The rejection of the Christian message by anyone is heartbreaking and horrendous.  But I fear the saga of Josh Harris is less the case of a “bright light” going out—as some have alleged (40)—as it is the case of someone gyrating from one extreme to the other.  The entire anti-dating, pro-courtship mindset—ambiguous at best when applied to the practical task of relationship building and marriage preparation—is a man-made paradigm.  Neither Scripture nor (for Adventists) the writings of Ellen White offer a rigid formula for choosing a mate.  Principles are spelled out, to be sure, but many of the red-lined boundaries fabricated by the “don’t date, only court” philosophy are contrived strictly by human judgment.  And only God’s biddings are enablings (41), not those of fallible mortals.  Moreover, the hyper-conscientious, even mystical perceptions of God’s will found in Harris’s books (42) are dangerous for other reasons.  Only the written counsel of God, with its intricate balance and fully reasonable requirements, offers a definite guide to Christian duty.

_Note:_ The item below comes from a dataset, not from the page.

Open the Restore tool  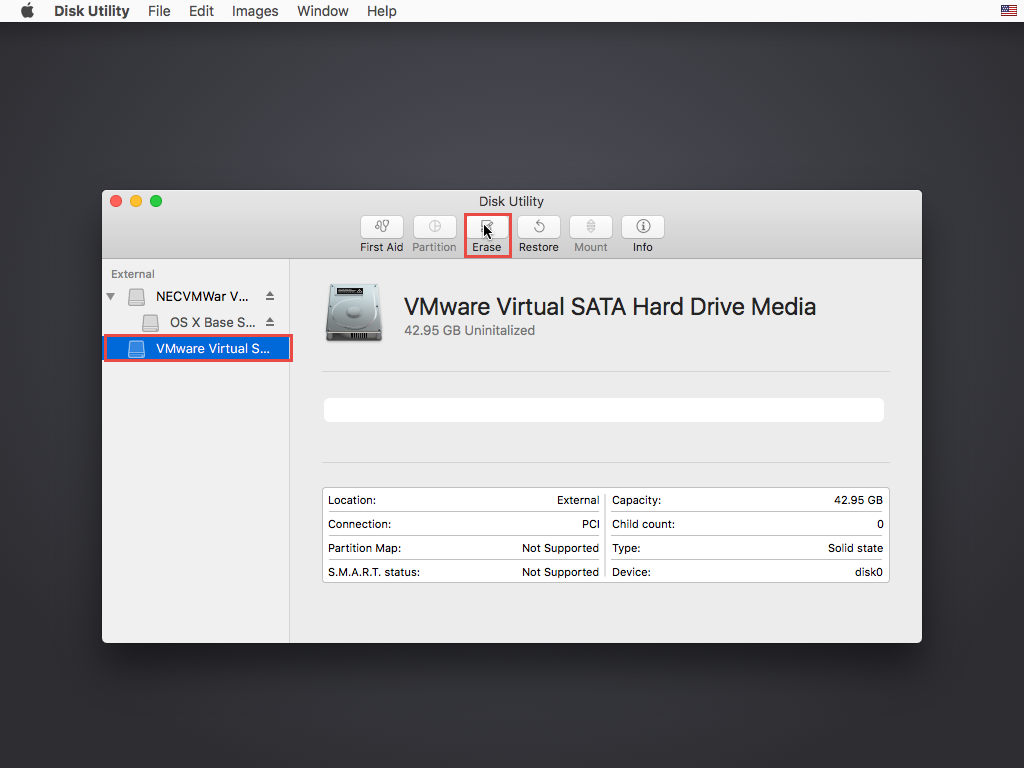pyautogui.click(x=538, y=234)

A sensitive conscience is certainly an ally in today’s increasingly amoral world, but a hypersensitive conscience can create major pitfalls for the striving faithful.  In Ellen White’s words:

There is a conscientiousness that will carry everything to extremes, and make Christian duties as burdensome as the Jews made the observance of the Sabbath (43).

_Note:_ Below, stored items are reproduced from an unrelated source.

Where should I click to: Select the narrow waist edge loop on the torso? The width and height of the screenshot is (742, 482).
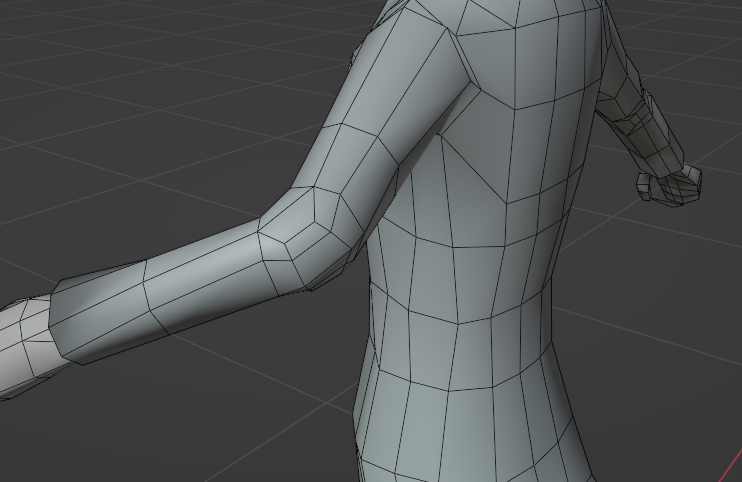[459, 310]
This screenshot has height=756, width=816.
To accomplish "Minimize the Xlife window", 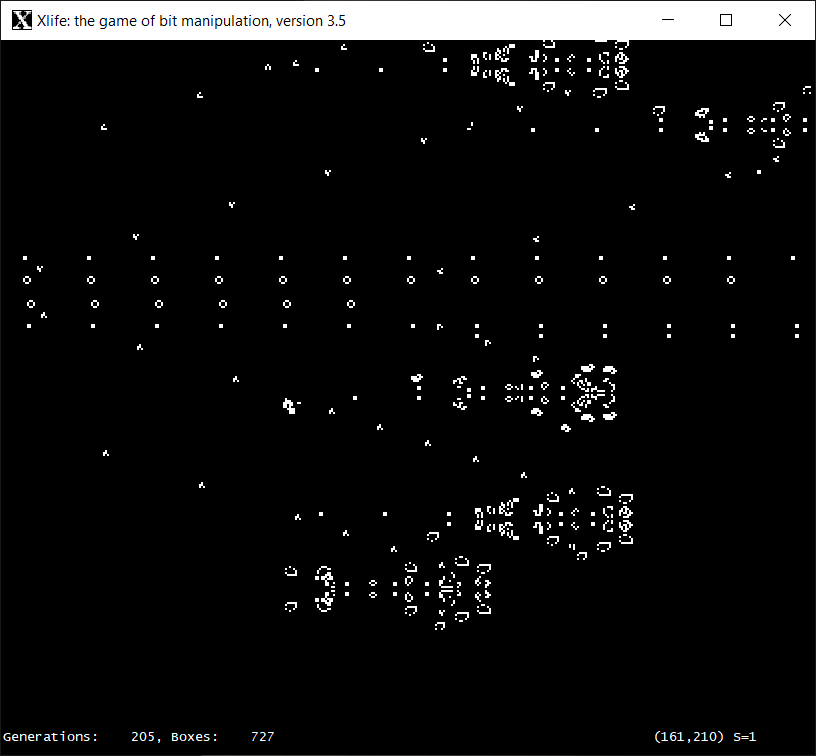I will 672,20.
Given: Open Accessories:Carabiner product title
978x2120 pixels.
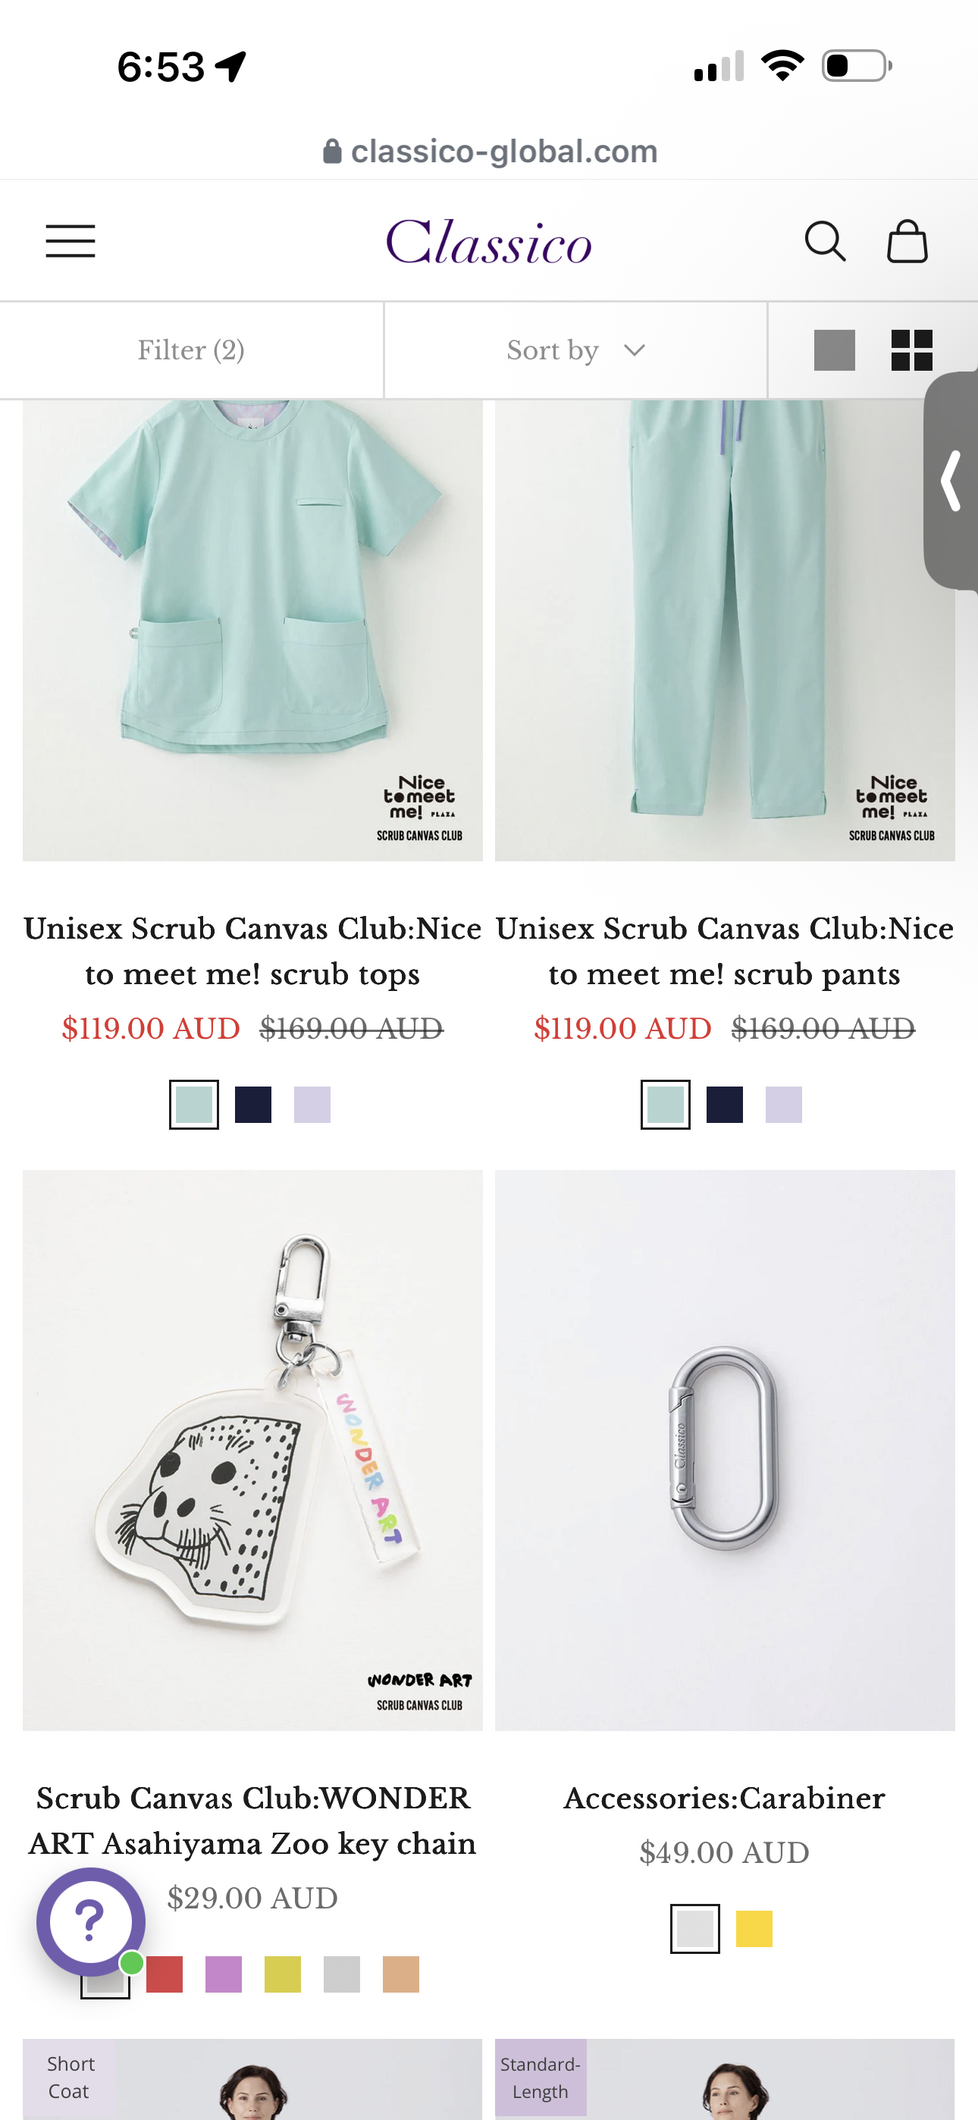Looking at the screenshot, I should click(x=725, y=1798).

Describing the experience of the Jews in Jesus’ day, she writes:

With all their minute and burdensome injunctions, it was an impossibility to keep the law.  Those who desired to serve God, and who tried to observe the rabbinical precepts, toiled under a heavy burden.  They could find no rest from the accusings of a troubled conscience.  Thus Satan worked to discourage the people, to lower their conception of the character of God, and to bring the faith of Israel into contempt.  He hoped to establish the claim put forth when he rebelled in heaven—that the requirements of God were unjust, and could not be obeyed.  Even Israel, he declared, did not keep the law (44).

Perhaps many through the ages, including some of the post-exilic Jews, have been sincere in the construction of man-made rules as safeguards against disobedience to the divine law.  And perhaps some of these rules have at times served a wise purpose.  Again, God doesn’t spell out every aspect of the believer’s duties.  Where we get into trouble, returning to the words of Jesus, is when we transform requirements of human origin into doctrinal imperatives (Matt. 15:9).  That prerogative belongs only to the written counsel of God—which for Seventh-day Adventists, of course, includes both Scripture and the writings of the Spirit of Prophecy. 

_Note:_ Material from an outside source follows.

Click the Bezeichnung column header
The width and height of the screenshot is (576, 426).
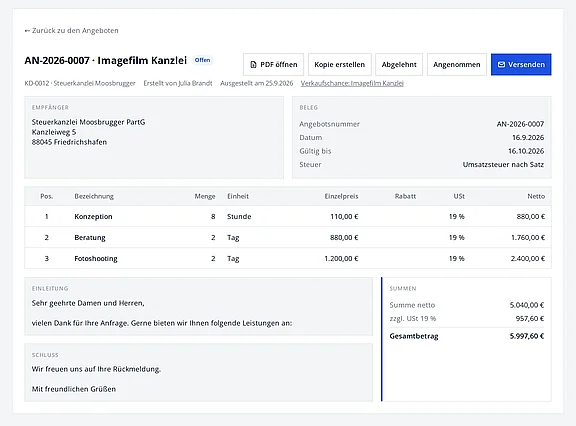[x=94, y=196]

Learning From Our Mistakes: “A Lantern on the Stern”

The British poet Samuel Coleridge once lamented, “If men could learn from history, what lessons it might teach us!  But passion and party blind our eyes, and the light which experience gives us is a lantern on the stern which shines only on the waves behind us” (45).  Historian Barbara Tuchman, in her magnificent account of political folly through the centuries, comments as follows on the above lament by Coleridge:

The image is beautiful but the message misleading, for the light on the waves we have passed should enable us to infer the nature of the waves ahead (46).

People have said that “hindsight is genius.”  However true that may be, the wisdom the past imparts can easily be smothered by impulse and the perceived imperatives of present priorities.  But for the Seventh-day Adventist Christian—even more so, based on our doctrinal heritage, than for mainstream evangelicals like Josh Harris—the imperative of sorting out culture and tradition from the counsel of God should rank among the highest of spiritual priorities where moral and behavioral issues are concerned.  This sorting out should have been a major priority long before the storm-swept seas of the mid-twentieth century confronted the church.  But now we have the experience of those decades to warn us.  And as a revival of primitive godliness has begun in many contemporary Adventist circles, particularly among the youth, the necessity of avoiding man-made agendas and wisely choosing spiritual battles should never be lost to our focus.

The delayed advent, like getting older, offers few advantages, but most assuredly one of these is the opportunity to learn from our mistakes. 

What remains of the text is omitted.